平均年リターン5%は、100万円と投資すると1年後に平均で105万円になる計算です。
リスク10%は、約7割弱の確率で平均リターンからのずれが±10%に収まることを意味します。
つまりこの投資対象は、約7割弱の確率で年リターンが-5% ~ +15%に収まるということになります。
ここで、投資元本を減らして損失となってしまうのは、年リターンが0%を下回る範囲であることに注目です。平均年リターンの5%を下回る可能性もありますが、1%になってしまうのもリスクになりますが、こちらは損になっていません。
また、平均年リターンの5%を上回るのもリスクです。このリスクを考えずに、ネガティブな側面のみみてしまうのは、本質の理解ができておらず、非常にもったいないです。

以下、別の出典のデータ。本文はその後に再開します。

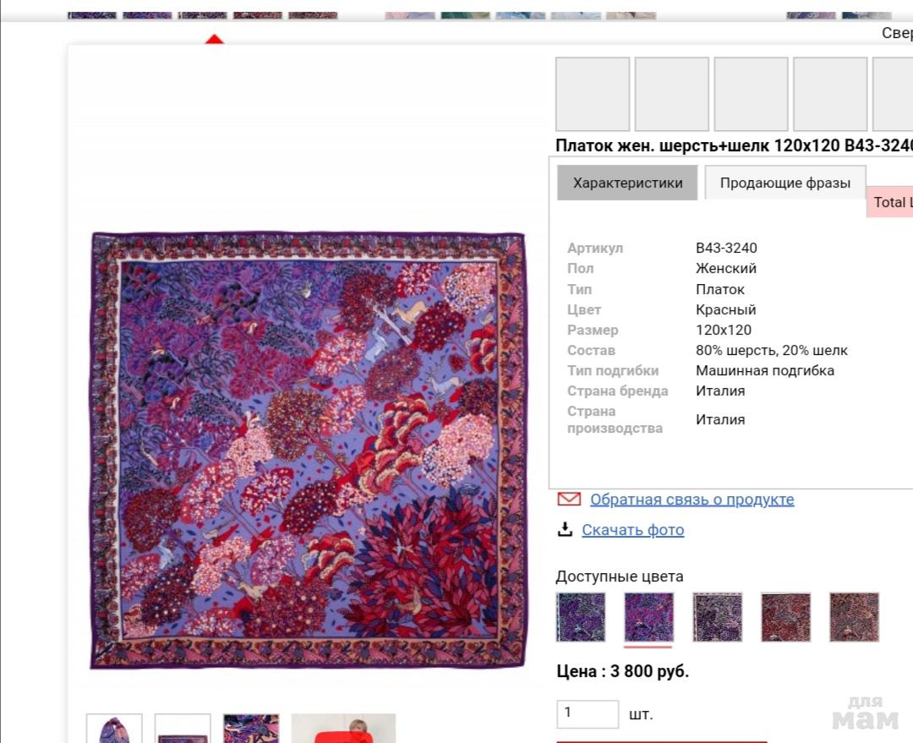The image size is (913, 743).
Task: Open the Обратная связь о продукте link
Action: 692,499
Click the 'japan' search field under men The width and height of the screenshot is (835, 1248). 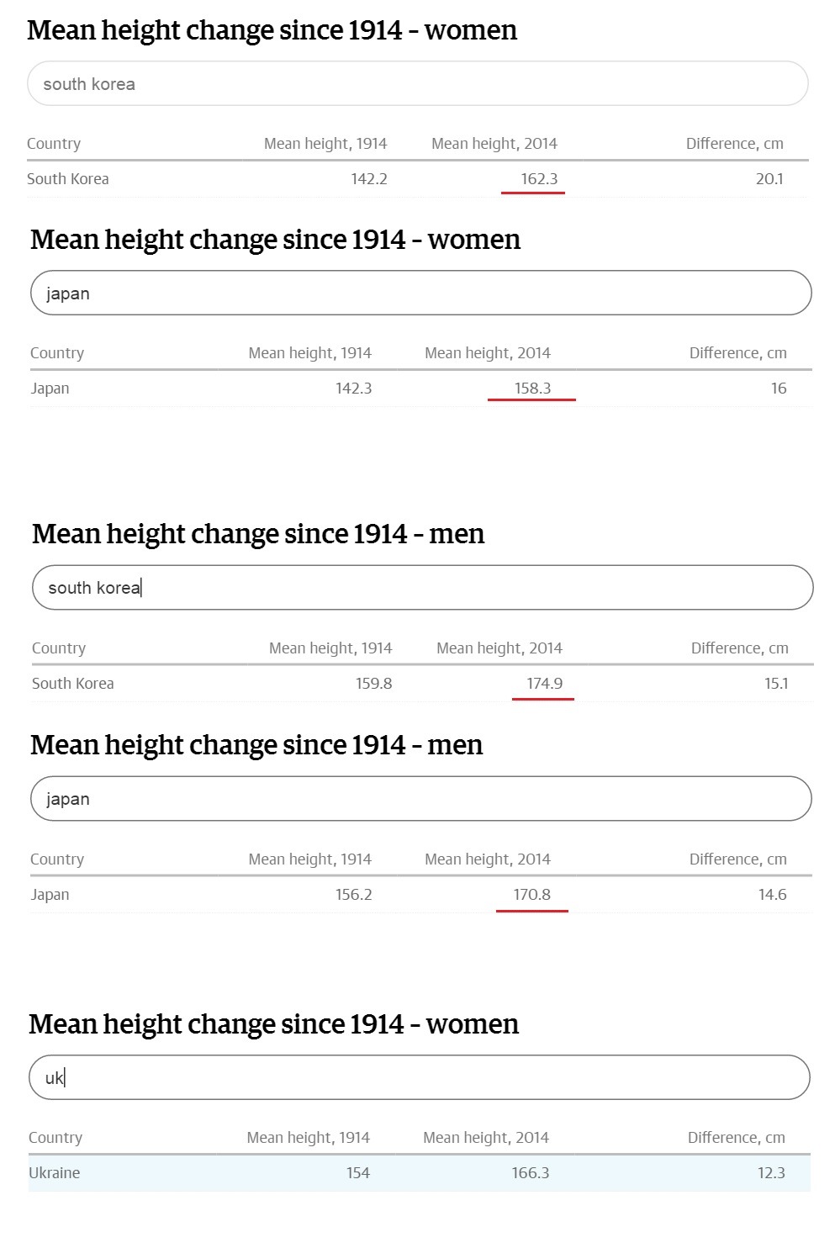(421, 798)
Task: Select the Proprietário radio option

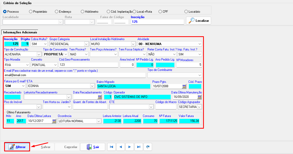Action: (31, 12)
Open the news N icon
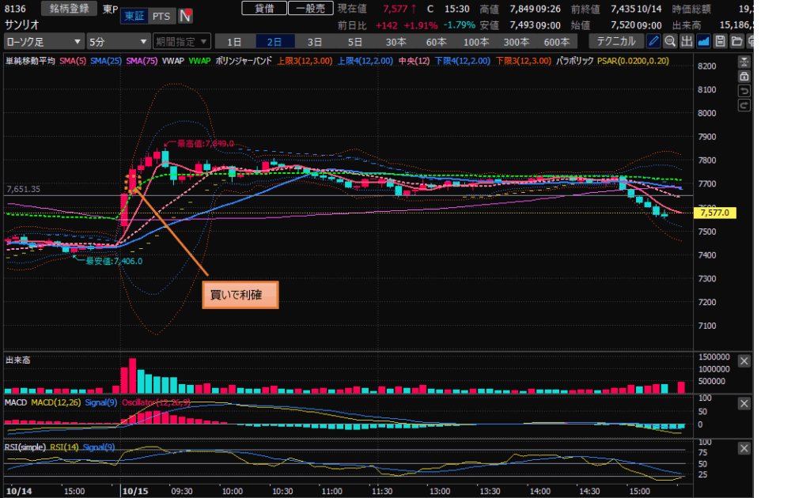The width and height of the screenshot is (810, 498). coord(185,16)
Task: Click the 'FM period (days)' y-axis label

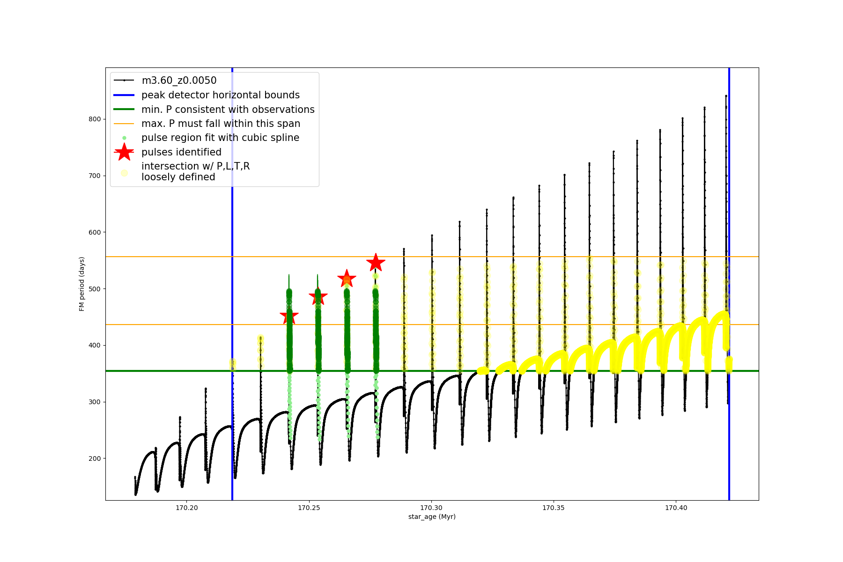Action: [82, 284]
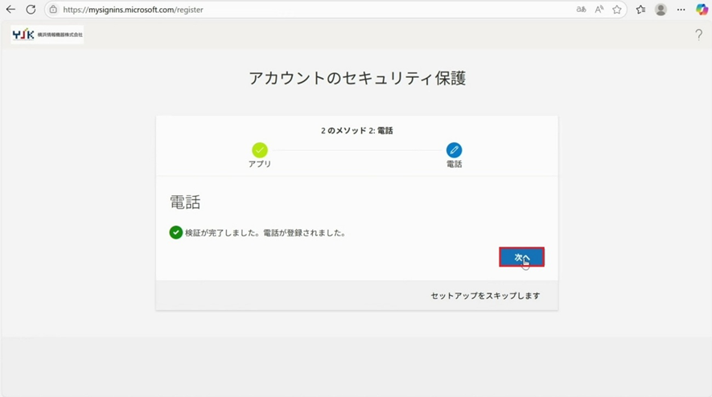Click the browser back arrow
This screenshot has height=397, width=712.
(10, 10)
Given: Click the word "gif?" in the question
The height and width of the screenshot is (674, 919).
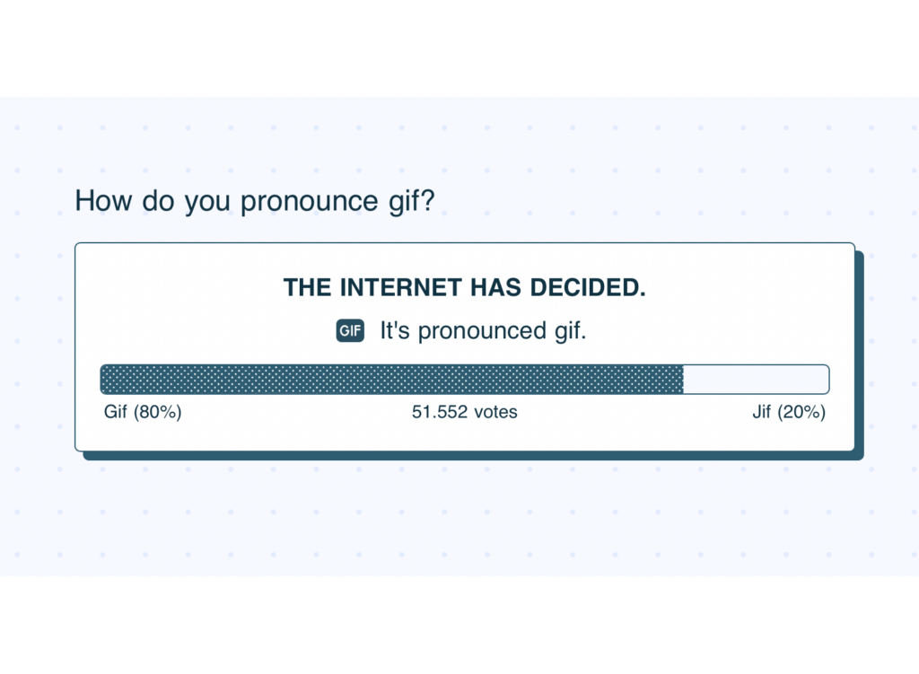Looking at the screenshot, I should click(411, 201).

ただし、リスク範囲を外れることも十分起こりますので、この点も理解しておくことが重要です。この分のリスクには、資産分散や時間分散などの手法で対応します。
リスク/リターンの関係
リターンが大きく、リスクが小さい投資対象が理想的ですね。
残念ながら、そんなおいしい話はなく、総じてリターンが大きいほどリスクが大きくなる関係があります。
上図には、いくつかの投資対象を想定して、リスクの大きさ順に並べています。
左4つはリターンが大きいほど、リスク=不確実性が大きくなっていることを表しています。これをよくトレードオフの関係といって、一方を求めるともう一方を失う関係をいいます。
ここで注意が必要なのは、逆は成り立たないことです。
リスクが大きくても、リターンが大きいとは限りません。
これは上図の一番右のものが表しています。こういう投資対象は、リスク=不確実性が大きいのに相応のリターンが見込めないものになります。
様々な投資対象やその組み合わせについて、リスク/リターンをグラフにプロットすると、図の点線より下に分布します。言い換えれば、図の点線に近い特性の投資対象ほど、同じリスクの中でより高リターンを実現しているといえます。
ポートフォリオのリスク/リターン
複数の投資対象を任意の割合で組み合わせることで、別のリスク/リターン特性を持たせることができます。
この投資対象の組み合わせのことをポートフォリオといいます。
『myINDEX』というサイトに「みんなのポートフォリオ」というツールがあり、様々なポートフォリオのリスク/リターン分布をみることができます。
上図がサイトイメージで、青のプロットで投資対象の記載がないものが、様々な組み合わせ=ポートフォリオに対応しています。
前項のグラフと同じく、左上に近づくほど低リスク・高リターンを意味しますが、上限のラインがあるのが読み取れます。
また、次の特筆すべき点があります。低リスク・高リターンのラインに近いプロットは、単体の投資対象ではなく、ほとんどその組み合わせのポートフォリオであることです。
つまり、適切なポートフォリオを組むことで、単体の投資対象より低リスク・高リターンを実現できることを示唆しています。
「みんなのポートフォリオ」では、自分で好きなポートフォリオを設定してグラフにプロットできますので、ぜひ参考にしてみてください。
外部リンク:『myINDEX 資産配分ツール』
https://myindex.jp/myaa/guest.php
まとめ
リスクとリターンの意味と関係について、グラフ図を用いてみてきました。
投資の世界では、リスク=不確実性という意味があり、期待リターンを上回るのもリスクである、と理解することが重要です。
また、単体の投資対象ではなく、それを組み合わせて適切なポートフォリオを作ることで、リスク/リターン特性を向上させることができます。リターンそのままにリスク最小化をしたり、同じリスクでリターンを最大化したりすることができます。
リスクという言葉を正しく理解して、適切なリスクを取ることが金融リテラシー向上の大きな一歩となります。